The source, who requested anonymity, said that South Korea has been “ambitiously” preparing plans to win infrastructure construction bids in Southeast Asia for a long time.
Nonetheless, the government has managed to help Taiwanese enterprises land opportunities in Vietnam, the source said, adding that would to soon initiate talks for local corporations to undertake infrastructure construction projects.
India and Myanmar also have plenty of opportunities for Taiwanese companies to build public works, the source said.
Indonesia, which comprises more than 170,000 islands, is seeking to upgrade its shipbuilding industry and has expressed its willingness to collaborate with Taiwanese shipbuilders, the source said.
Meanwhile, Minister Without Portfolio John Deng (鄧振中), who oversees implementation of the southbound policy, said that even though the nation faces competition from China’s “One Belt, One Road” initiative, the New Southbound Policy would proceed as intended.
“They do their thing and we will do ours,” Deng said.
President Tsai Ing-wen (蔡英文) on Thursday during a meeting about the nation’s foreign economy and trade policies said that her administration would create a strategic financing mechanism for the southbound initiative, for which it would initially earmark US$3.5 billion.
The mechanism is to be used to expand collaboration with the nation’s diplomatic allies and help local businesses when bidding for infrastructure projects overseas, Tsai said.
The financing quota set by Tsai could be increased if the need arises, Deng said.

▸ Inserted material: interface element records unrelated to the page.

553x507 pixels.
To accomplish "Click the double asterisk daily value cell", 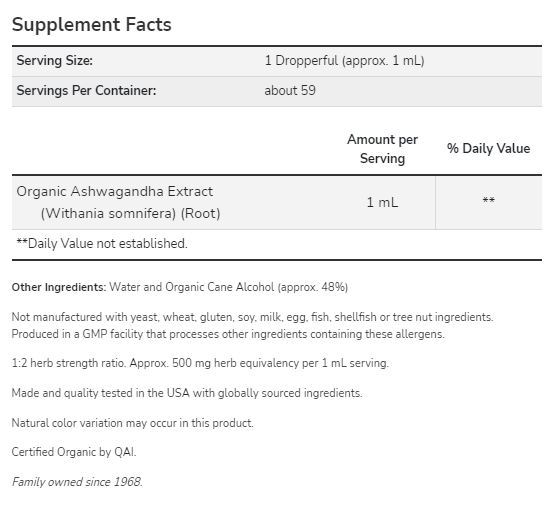I will pos(488,201).
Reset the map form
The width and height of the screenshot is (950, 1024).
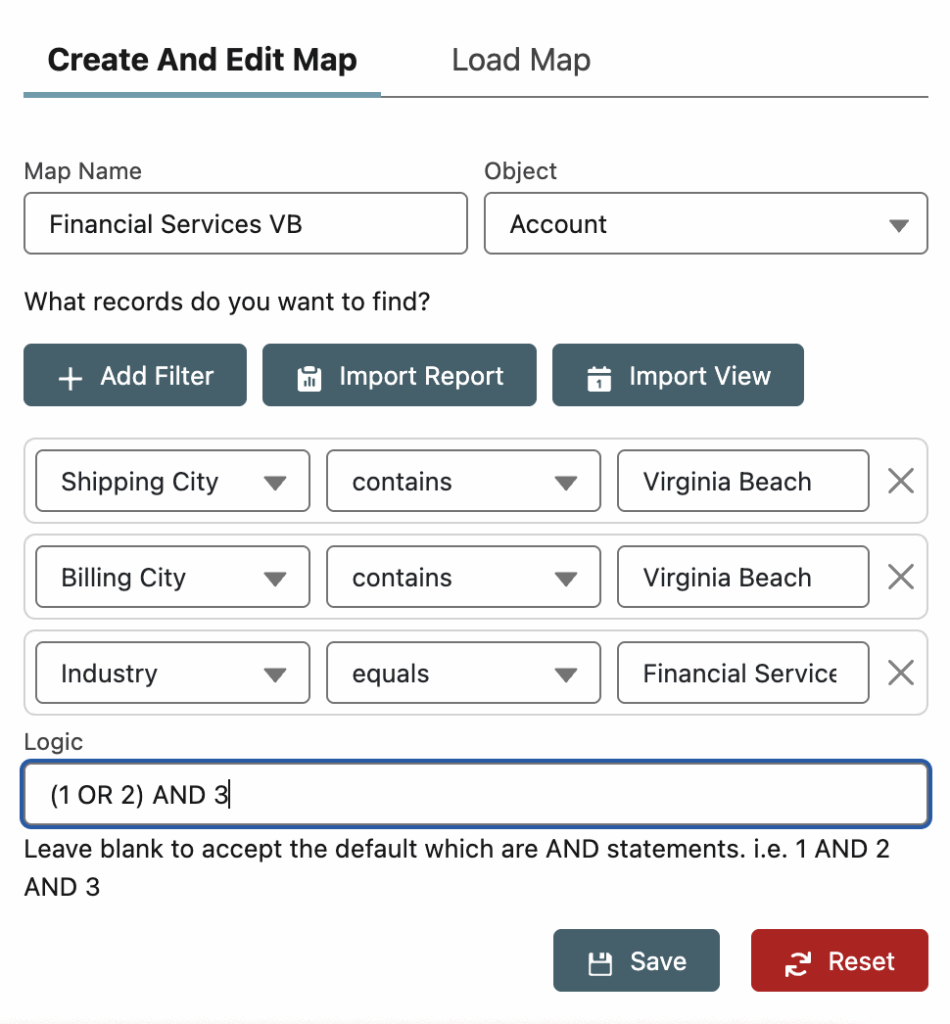[839, 961]
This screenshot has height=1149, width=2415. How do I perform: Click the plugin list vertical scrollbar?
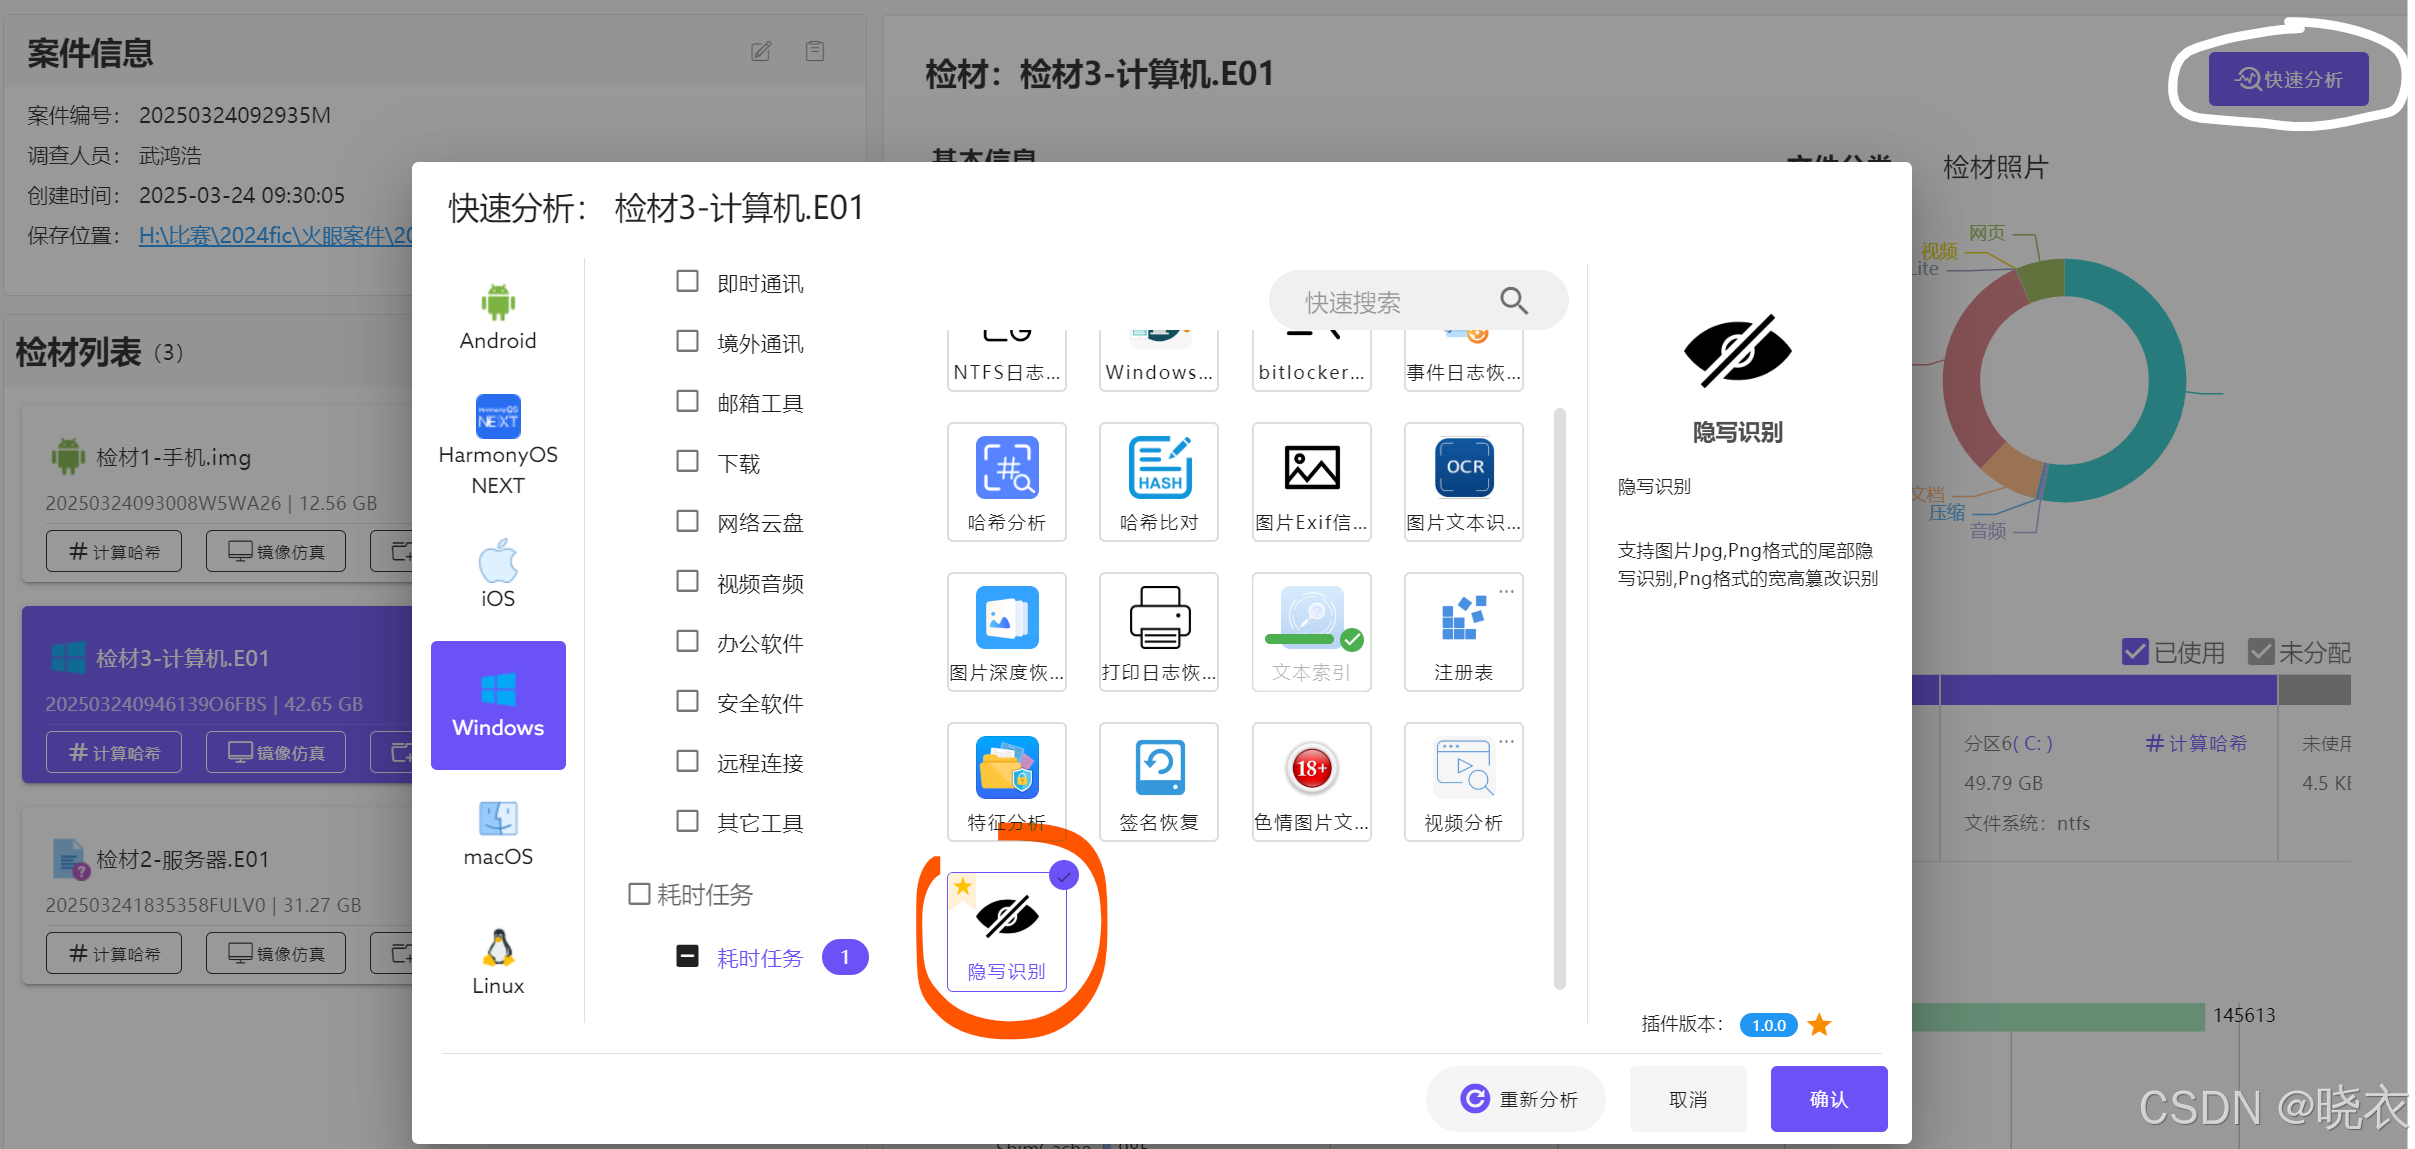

Local enterprises mainly look for opportunities to build harbors, roads and bridges, but other public works could also be profitable, he said.
He cited as an example CTCI Corp’s foray into power plant construction in the region, which he said has gone well.
However, CTCI landed those deals on its own, while the government aims to help local businesses land deals by opening up frontiers for them, Deng said.
A high-ranking official said that public works construction has an estimated market value of NT$8 trillion (US$265.3 billion), and that it would be impossible for Taiwanese firms to monopolize that sum.
Taiwanese businesses can only take a share of the profit and the government is determined to provide them with the necessary funds to do so, the official said.